▶ **PROBLEM**:
Write out the lines below word for word, keeping every one of them.

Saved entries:
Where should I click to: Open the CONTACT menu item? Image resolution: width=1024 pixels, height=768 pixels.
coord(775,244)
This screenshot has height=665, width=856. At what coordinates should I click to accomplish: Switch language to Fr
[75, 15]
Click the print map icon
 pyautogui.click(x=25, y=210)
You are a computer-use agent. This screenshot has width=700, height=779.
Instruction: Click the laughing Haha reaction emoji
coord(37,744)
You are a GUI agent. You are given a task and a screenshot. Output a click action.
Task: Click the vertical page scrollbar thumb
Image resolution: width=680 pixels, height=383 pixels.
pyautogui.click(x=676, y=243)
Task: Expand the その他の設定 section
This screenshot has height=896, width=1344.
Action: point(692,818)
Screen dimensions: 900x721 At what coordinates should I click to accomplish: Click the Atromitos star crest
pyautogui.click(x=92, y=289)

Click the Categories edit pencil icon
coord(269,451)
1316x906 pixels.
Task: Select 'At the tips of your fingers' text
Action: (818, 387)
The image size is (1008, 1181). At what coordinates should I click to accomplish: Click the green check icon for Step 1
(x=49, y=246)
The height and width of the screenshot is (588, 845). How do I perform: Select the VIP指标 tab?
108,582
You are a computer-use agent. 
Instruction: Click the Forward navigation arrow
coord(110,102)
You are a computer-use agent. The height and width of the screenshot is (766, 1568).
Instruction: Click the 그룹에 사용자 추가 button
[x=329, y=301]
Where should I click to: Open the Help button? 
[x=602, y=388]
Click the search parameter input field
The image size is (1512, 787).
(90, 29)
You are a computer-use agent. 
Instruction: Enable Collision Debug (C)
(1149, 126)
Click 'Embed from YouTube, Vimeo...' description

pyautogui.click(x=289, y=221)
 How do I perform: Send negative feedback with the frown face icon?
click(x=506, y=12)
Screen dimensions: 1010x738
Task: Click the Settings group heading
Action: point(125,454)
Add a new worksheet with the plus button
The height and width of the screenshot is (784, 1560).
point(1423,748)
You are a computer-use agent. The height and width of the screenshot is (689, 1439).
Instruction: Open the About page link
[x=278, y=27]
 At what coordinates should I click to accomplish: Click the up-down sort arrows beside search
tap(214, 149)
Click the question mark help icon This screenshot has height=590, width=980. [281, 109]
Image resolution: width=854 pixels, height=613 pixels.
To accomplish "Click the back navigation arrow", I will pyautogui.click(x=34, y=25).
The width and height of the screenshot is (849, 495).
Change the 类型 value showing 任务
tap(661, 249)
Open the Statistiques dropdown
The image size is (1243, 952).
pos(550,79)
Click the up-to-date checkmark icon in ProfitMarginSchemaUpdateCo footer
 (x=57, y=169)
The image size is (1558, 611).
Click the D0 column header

▶ **EXPECTED ANSWER**:
Where should I click to: Open the CONTACT menu item? Image resolution: width=1024 pixels, height=768 pixels.
coord(775,244)
This screenshot has height=665, width=856. At what coordinates should I click to accomplish: Switch language to Fr
[75, 15]
Click the print map icon
 pyautogui.click(x=25, y=210)
You are a computer-use agent. This screenshot has width=700, height=779.
Instruction: Click the laughing Haha reaction emoji
coord(37,744)
You are a GUI agent. You are given a task and a screenshot. Output a click action.
Task: Click the vertical page scrollbar thumb
Image resolution: width=680 pixels, height=383 pixels.
pyautogui.click(x=676, y=243)
Task: Expand the その他の設定 section
This screenshot has height=896, width=1344.
Action: point(692,818)
Screen dimensions: 900x721 At what coordinates should I click to accomplish: Click the Atromitos star crest
pyautogui.click(x=92, y=289)

Click the Categories edit pencil icon
coord(269,451)
1316x906 pixels.
Task: Select 'At the tips of your fingers' text
Action: (818, 387)
The image size is (1008, 1181). At what coordinates should I click to accomplish: Click the green check icon for Step 1
(x=49, y=246)
The height and width of the screenshot is (588, 845). How do I perform: Select the VIP指标 tab?
108,582
You are a computer-use agent. 
Instruction: Click the Forward navigation arrow
coord(110,102)
You are a computer-use agent. The height and width of the screenshot is (766, 1568).
Instruction: Click the 그룹에 사용자 추가 button
[x=329, y=301]
Where should I click to: Open the Help button? 
[x=602, y=388]
Click the search parameter input field
The image size is (1512, 787).
(90, 29)
You are a computer-use agent. 
Instruction: Enable Collision Debug (C)
(1149, 126)
Click 'Embed from YouTube, Vimeo...' description

pyautogui.click(x=289, y=221)
 How do I perform: Send negative feedback with the frown face icon?
click(x=506, y=12)
Screen dimensions: 1010x738
Task: Click the Settings group heading
Action: point(125,454)
Add a new worksheet with the plus button
The height and width of the screenshot is (784, 1560).
point(1423,748)
You are a computer-use agent. The height and width of the screenshot is (689, 1439).
Instruction: Open the About page link
[x=278, y=27]
 At what coordinates should I click to accomplish: Click the up-down sort arrows beside search
tap(214, 149)
Click the question mark help icon This screenshot has height=590, width=980. [281, 109]
Image resolution: width=854 pixels, height=613 pixels.
To accomplish "Click the back navigation arrow", I will pyautogui.click(x=34, y=25).
The width and height of the screenshot is (849, 495).
Change the 类型 value showing 任务
tap(661, 249)
Open the Statistiques dropdown
The image size is (1243, 952).
pos(550,79)
Click the up-to-date checkmark icon in ProfitMarginSchemaUpdateCo footer
 (x=57, y=169)
The image size is (1558, 611).
Click the D0 column header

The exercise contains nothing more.